» **Source records**:
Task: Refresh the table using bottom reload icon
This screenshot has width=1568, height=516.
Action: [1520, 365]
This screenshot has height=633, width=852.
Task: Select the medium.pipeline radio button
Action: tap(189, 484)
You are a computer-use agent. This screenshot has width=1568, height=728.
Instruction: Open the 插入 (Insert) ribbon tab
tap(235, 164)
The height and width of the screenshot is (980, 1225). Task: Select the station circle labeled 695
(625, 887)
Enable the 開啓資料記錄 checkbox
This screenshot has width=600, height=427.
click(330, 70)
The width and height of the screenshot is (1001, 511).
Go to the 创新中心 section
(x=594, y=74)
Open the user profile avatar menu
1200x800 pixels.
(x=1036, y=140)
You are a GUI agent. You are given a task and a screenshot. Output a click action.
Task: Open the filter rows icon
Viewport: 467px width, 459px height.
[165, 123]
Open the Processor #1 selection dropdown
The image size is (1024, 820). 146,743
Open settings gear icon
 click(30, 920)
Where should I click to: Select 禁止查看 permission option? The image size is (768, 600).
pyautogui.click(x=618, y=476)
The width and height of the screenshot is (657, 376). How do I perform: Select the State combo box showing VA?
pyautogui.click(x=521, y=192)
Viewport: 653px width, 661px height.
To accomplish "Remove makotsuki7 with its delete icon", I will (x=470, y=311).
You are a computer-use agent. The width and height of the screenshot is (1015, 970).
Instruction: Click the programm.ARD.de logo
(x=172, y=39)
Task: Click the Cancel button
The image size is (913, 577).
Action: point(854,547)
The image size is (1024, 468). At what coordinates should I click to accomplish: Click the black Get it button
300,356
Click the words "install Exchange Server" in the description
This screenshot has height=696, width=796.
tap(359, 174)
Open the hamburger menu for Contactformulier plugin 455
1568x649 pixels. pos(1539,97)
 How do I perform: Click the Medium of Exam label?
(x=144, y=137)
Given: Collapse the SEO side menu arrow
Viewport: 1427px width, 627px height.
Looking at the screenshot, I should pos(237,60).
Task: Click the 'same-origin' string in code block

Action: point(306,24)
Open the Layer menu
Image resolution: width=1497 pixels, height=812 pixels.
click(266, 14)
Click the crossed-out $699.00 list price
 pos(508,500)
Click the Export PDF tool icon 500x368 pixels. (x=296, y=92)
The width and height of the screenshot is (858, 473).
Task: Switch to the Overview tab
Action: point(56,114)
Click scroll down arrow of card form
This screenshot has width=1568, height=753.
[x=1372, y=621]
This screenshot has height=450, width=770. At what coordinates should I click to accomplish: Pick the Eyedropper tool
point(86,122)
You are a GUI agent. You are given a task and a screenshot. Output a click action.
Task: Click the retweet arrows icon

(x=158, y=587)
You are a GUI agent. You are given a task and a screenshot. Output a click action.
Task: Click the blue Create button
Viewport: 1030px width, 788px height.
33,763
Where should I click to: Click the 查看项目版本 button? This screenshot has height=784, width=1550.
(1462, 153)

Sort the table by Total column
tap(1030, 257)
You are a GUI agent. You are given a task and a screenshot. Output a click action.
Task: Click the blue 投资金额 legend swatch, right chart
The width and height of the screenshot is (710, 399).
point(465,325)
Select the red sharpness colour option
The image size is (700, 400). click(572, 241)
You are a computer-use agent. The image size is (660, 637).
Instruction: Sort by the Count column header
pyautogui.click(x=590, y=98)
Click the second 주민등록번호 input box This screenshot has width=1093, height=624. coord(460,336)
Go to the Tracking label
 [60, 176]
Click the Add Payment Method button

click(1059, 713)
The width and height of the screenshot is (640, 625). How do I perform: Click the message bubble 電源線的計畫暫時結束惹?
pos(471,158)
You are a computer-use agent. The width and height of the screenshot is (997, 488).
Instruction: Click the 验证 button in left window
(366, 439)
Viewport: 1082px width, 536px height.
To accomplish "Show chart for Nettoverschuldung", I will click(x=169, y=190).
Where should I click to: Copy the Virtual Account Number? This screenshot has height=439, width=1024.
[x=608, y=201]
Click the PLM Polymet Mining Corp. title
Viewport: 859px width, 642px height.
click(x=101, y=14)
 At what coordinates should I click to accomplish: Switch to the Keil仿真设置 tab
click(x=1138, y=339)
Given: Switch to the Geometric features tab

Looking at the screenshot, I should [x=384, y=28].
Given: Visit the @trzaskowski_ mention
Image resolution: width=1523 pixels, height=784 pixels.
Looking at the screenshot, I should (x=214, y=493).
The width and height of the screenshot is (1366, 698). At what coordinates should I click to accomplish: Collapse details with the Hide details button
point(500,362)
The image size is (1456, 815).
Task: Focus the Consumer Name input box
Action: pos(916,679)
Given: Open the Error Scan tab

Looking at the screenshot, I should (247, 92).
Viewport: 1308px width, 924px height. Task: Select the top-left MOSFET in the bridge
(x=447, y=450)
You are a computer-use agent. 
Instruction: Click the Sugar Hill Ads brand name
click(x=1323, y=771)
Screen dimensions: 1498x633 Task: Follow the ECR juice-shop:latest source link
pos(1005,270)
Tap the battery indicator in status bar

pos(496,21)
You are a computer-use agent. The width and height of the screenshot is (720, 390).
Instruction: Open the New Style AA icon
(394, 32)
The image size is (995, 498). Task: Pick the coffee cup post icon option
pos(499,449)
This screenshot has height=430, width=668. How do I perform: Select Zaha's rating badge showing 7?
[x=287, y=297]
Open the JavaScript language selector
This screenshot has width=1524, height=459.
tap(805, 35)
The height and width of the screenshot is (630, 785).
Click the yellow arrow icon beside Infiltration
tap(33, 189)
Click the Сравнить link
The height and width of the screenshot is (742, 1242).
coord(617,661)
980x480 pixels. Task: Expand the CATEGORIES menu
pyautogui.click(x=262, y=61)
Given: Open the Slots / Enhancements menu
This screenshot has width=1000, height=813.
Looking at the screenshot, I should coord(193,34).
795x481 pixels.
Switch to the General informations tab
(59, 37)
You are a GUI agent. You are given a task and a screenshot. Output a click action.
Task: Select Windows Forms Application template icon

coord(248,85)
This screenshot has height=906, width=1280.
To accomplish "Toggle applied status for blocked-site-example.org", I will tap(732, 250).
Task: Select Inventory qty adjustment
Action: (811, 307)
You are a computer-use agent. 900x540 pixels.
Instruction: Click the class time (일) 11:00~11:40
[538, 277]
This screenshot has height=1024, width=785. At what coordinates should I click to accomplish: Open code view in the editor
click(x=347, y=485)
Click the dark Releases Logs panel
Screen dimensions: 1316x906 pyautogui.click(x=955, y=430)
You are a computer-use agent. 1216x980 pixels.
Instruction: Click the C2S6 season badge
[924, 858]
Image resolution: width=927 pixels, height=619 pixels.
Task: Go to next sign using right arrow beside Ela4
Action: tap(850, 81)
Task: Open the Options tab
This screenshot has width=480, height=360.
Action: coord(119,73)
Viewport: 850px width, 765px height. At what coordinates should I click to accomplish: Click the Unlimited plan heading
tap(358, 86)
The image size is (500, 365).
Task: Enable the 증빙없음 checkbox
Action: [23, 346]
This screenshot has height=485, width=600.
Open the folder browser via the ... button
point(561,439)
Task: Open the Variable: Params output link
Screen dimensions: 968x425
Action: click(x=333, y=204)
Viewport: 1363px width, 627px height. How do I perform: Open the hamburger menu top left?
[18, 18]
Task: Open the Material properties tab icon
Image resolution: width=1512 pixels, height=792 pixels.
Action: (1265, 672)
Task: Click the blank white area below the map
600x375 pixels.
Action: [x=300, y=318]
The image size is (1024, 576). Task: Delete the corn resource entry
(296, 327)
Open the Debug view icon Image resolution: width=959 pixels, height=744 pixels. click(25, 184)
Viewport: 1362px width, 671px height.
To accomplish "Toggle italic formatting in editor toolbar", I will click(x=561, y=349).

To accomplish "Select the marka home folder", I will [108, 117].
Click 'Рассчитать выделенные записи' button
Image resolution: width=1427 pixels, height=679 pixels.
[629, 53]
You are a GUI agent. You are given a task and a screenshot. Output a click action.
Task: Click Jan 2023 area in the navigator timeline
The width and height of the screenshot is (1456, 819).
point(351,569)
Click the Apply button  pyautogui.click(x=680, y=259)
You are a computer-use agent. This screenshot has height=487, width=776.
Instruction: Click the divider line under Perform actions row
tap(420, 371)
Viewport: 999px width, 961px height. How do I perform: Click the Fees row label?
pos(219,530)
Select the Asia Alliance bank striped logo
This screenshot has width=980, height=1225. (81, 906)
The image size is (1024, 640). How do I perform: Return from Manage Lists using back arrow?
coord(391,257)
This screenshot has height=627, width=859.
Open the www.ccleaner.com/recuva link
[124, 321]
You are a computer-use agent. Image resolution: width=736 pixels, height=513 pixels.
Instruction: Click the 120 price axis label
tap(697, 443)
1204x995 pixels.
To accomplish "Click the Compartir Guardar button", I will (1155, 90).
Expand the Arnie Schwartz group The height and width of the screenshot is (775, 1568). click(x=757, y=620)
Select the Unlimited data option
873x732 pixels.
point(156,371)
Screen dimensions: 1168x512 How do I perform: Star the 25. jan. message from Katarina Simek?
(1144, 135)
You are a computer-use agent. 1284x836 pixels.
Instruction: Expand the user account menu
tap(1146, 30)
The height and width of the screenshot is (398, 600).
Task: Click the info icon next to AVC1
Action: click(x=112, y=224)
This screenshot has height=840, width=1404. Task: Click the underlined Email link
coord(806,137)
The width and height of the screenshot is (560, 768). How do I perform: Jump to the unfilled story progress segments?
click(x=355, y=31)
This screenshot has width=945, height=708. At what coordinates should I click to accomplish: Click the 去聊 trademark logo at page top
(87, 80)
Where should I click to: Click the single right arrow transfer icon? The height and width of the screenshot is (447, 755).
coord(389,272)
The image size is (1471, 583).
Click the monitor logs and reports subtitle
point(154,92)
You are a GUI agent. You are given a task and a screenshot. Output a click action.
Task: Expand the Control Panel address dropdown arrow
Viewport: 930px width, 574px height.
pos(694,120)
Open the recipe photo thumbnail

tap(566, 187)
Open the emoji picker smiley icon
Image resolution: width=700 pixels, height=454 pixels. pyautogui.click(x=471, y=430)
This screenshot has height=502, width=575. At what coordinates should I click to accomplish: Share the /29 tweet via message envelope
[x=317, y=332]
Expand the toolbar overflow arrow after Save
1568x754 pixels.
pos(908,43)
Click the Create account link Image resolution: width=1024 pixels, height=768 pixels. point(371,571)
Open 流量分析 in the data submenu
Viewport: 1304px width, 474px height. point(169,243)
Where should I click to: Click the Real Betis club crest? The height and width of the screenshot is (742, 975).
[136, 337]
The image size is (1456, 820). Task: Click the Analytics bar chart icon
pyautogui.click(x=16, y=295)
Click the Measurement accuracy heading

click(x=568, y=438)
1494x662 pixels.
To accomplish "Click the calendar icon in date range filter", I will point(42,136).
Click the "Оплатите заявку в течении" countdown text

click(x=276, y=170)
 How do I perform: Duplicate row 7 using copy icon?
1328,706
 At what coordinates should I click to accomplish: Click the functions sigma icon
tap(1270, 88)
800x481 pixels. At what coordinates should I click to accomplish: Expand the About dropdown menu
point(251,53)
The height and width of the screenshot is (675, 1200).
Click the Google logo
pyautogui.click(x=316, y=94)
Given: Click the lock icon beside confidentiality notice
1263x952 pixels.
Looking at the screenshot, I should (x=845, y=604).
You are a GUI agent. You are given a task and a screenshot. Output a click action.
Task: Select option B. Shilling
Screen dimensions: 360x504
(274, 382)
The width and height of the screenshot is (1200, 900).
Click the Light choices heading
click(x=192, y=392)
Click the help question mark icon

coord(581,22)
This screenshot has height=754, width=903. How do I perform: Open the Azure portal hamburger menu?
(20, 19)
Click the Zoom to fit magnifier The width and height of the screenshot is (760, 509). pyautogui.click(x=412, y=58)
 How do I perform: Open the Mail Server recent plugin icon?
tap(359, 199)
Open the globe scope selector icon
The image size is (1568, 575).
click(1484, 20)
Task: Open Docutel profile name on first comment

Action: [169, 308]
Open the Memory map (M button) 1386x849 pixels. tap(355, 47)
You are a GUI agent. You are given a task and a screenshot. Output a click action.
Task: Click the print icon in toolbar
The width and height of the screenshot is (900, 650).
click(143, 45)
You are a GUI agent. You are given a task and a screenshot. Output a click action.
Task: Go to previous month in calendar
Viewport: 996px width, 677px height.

» **What you have to do**:
Each line of the records, from the opening one through the line holding "Task: Open the filter rows icon", should be restated word for word, with nothing else in the answer.

» **Written solution**:
Task: Refresh the table using bottom reload icon
This screenshot has width=1568, height=516.
Action: [1520, 365]
This screenshot has height=633, width=852.
Task: Select the medium.pipeline radio button
Action: tap(189, 484)
You are a computer-use agent. This screenshot has width=1568, height=728.
Instruction: Open the 插入 (Insert) ribbon tab
tap(235, 164)
The height and width of the screenshot is (980, 1225). Task: Select the station circle labeled 695
(625, 887)
Enable the 開啓資料記錄 checkbox
This screenshot has width=600, height=427.
click(330, 70)
The width and height of the screenshot is (1001, 511).
Go to the 创新中心 section
(x=594, y=74)
Open the user profile avatar menu
1200x800 pixels.
(x=1036, y=140)
You are a GUI agent. You are given a task and a screenshot. Output a click action.
Task: Open the filter rows icon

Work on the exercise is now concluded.